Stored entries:
--- Start ---
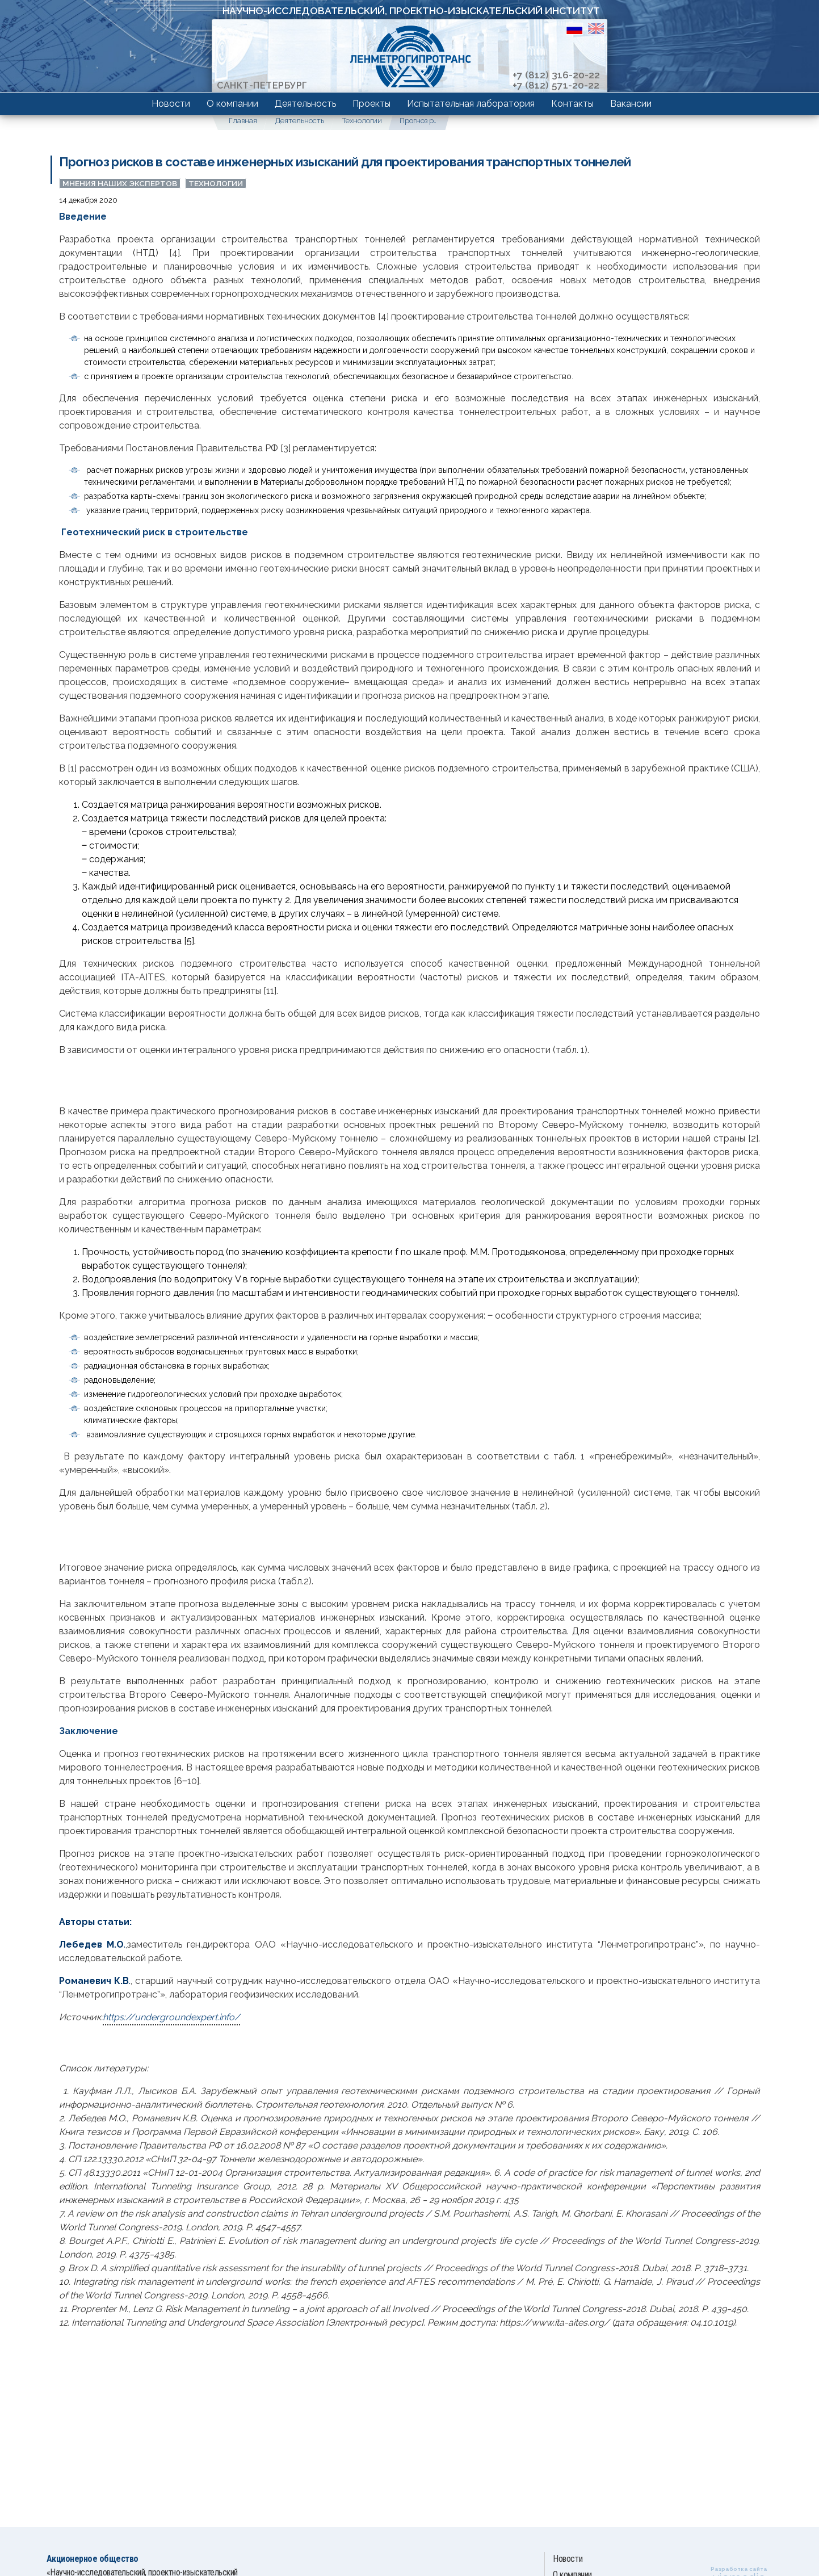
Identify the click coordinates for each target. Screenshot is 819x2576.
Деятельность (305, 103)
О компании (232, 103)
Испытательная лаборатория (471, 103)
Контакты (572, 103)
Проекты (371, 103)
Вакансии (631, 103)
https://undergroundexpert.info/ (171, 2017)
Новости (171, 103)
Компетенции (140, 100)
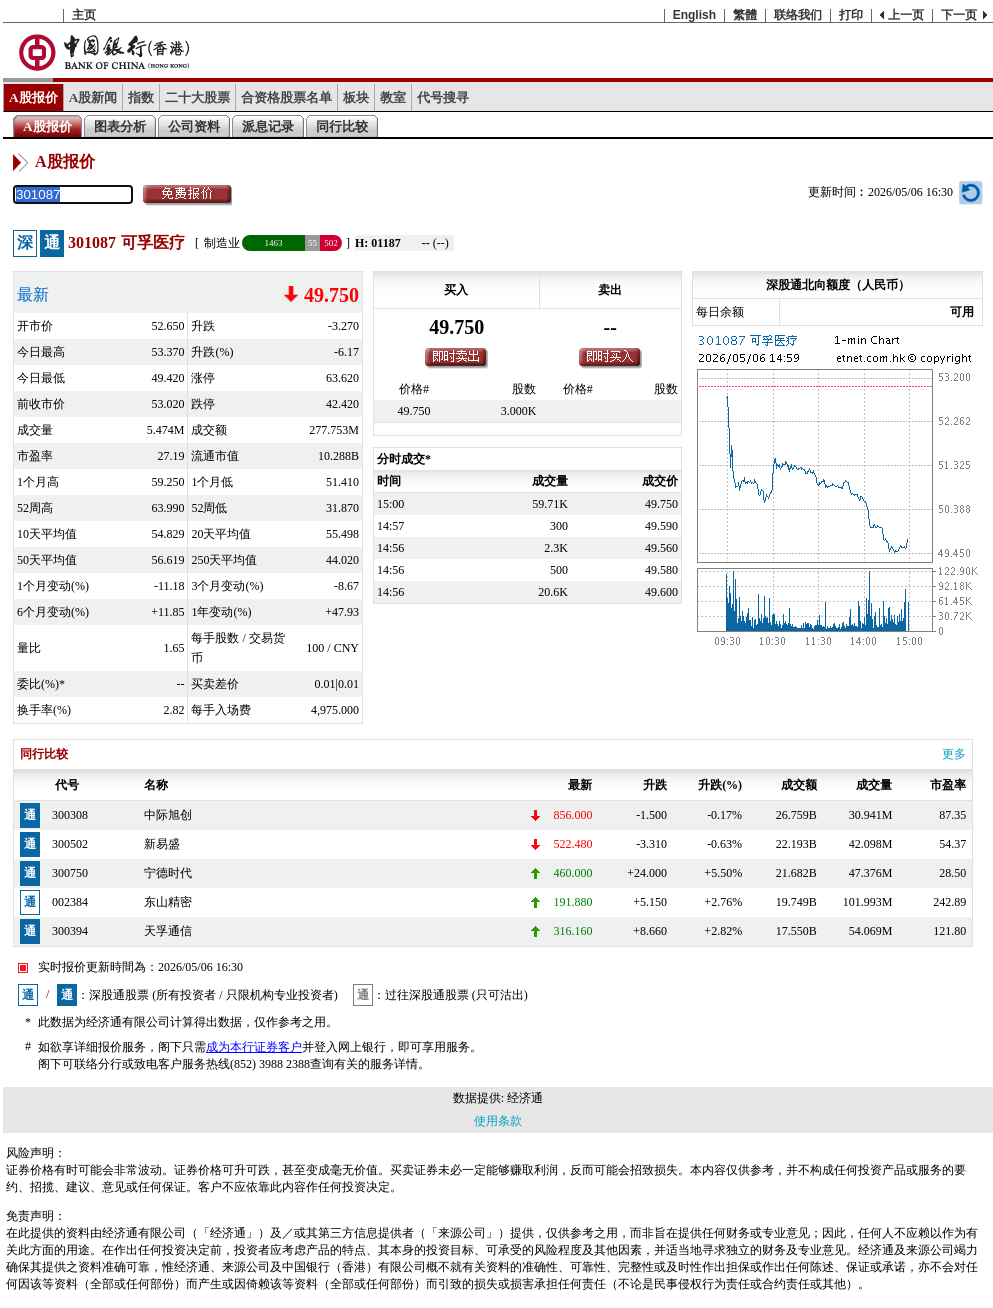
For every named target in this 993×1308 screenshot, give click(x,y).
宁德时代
--- End ---
• Exercise brief
Rewrite each line of the entries above as a Markdown table with two columns, Row for the row number and Line for the line itself, leaving out blank lines and the pictures.

• Exercise solution
| Row | Line |
|---|---|
| 1 | Identify the click coordinates for each target. Screenshot is 819x2576. |
| 2 | Деятельность (305, 103) |
| 3 | О компании (232, 103) |
| 4 | Испытательная лаборатория (471, 103) |
| 5 | Контакты (572, 103) |
| 6 | Проекты (371, 103) |
| 7 | Вакансии (631, 103) |
| 8 | https://undergroundexpert.info/ (171, 2017) |
| 9 | Новости (171, 103) |
| 10 | Компетенции (140, 100) |
| 11 | For every named target in this 993×1308 screenshot, give click(x,y). |
| 12 | 宁德时代 |